Calculate the true cost of driving with the Commute Solutions online calculator at www.commutesolutions.org/calc.htm.

This week, Sacramento gas prices are flirting with $4 a gallon. Filling up your car for the commute just got 13 percent more expensive than it was last month. Some of the price increases may be related to the lack of political stability in the Middle East, particularly in Libya. It is just as likely, though, the rising price of crude oil could be caused by speculation on the part of the investing class.
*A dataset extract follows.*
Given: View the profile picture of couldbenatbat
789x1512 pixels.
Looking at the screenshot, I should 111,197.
In either case, Americans still aren’t paying the real price for oil and gas. If all the other costs—the damage to the environment caused by personal automobiles and petrochemicals, asthma and other health-related costs from air pollution, the costs of our foreign policy to oil-producing nations, and the cleanup from oil spills like the BP disaster—were factored in, $3.89 a gallon would seem cheap.
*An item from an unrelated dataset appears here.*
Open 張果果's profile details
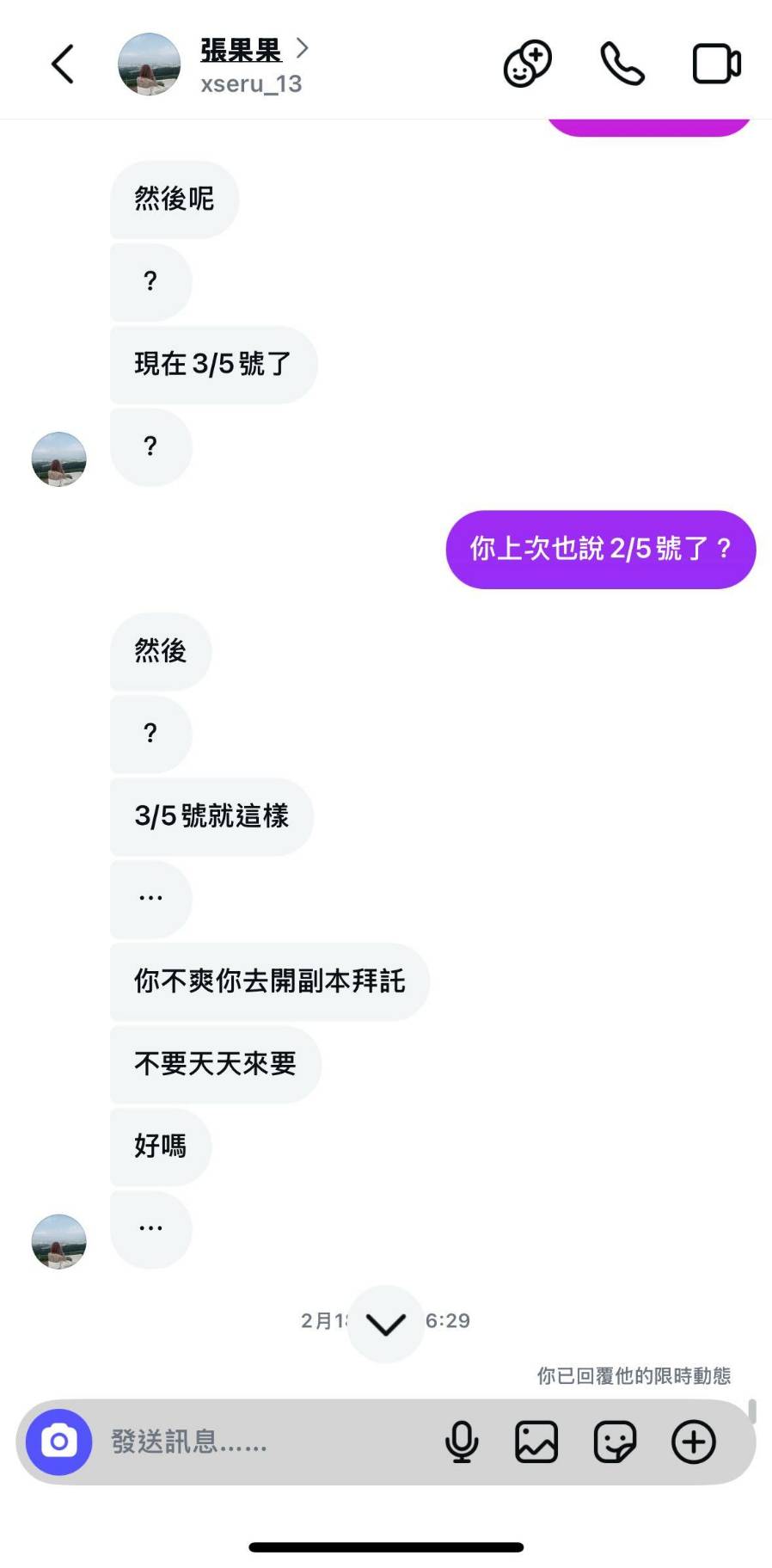242,51
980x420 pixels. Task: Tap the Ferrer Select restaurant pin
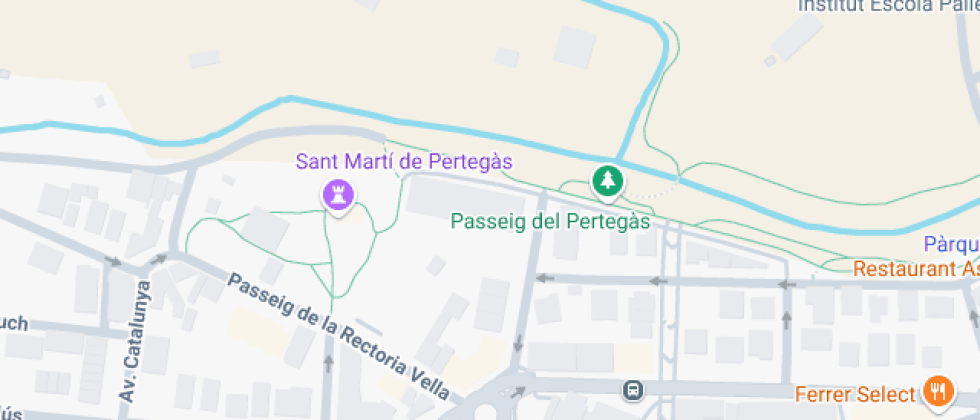pyautogui.click(x=938, y=391)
Economists tell us that things like air pollution, water pollution, illness, even wars are “externalities,” costs shouldered by someone other than the gas producer and the gas consumer. These externalities are paid by the health-care system that cares for children with asthma caused by living next to busy roads and highways, by unemployed Gulf Coast fishermen, by our military men and women, and—eventually—those costs will be paid by our children and grandchildren as the planet becomes more and more uninhabitable.

The current gas prices have some people calling for more domestic and offshore drilling. That’s already happening; the U.S. government approved the first deep-water-drilling permit since the moratorium following the BP oil disaster earlier this month.

That may not help gas prices in the United States, since the oil companies are multinational and it’s a worldwide oil market. However much we raise production, it won’t be enough to make gas cheap. It’s a simple matter of demographics. As formerly less-developed countries with large populations continue to industrialize, demand for oil goes up. Yet most scientists believe we’ve already passed “peak oil”—the point at which the maximum rate of oil extraction is achieved—and we’ll never be able to keep up with rising demand. That means the price will only go up, no matter what happens in any given part of the world.

And even if we could bring down the price of gas, what would that buy us? More of that cost we can’t calculate, but it drains our society and kills the planet nonetheless.

Yes, we’re going to have $5 a gallon gas, if not this year, then soon. But the truth is, even if we know how much we paid for it, we don’t know how much a gallon of gas costs.

It is not too late to change our habits. Expensive gas is a good reason to use public transit, and to demand more and better forms of it. If we can park our cars for economic reasons, can’t we keep them parked for the same? This “crisis” in gas prices is actually an opportunity to do something that’s good for our pocketbooks in ways we can’t even begin to count.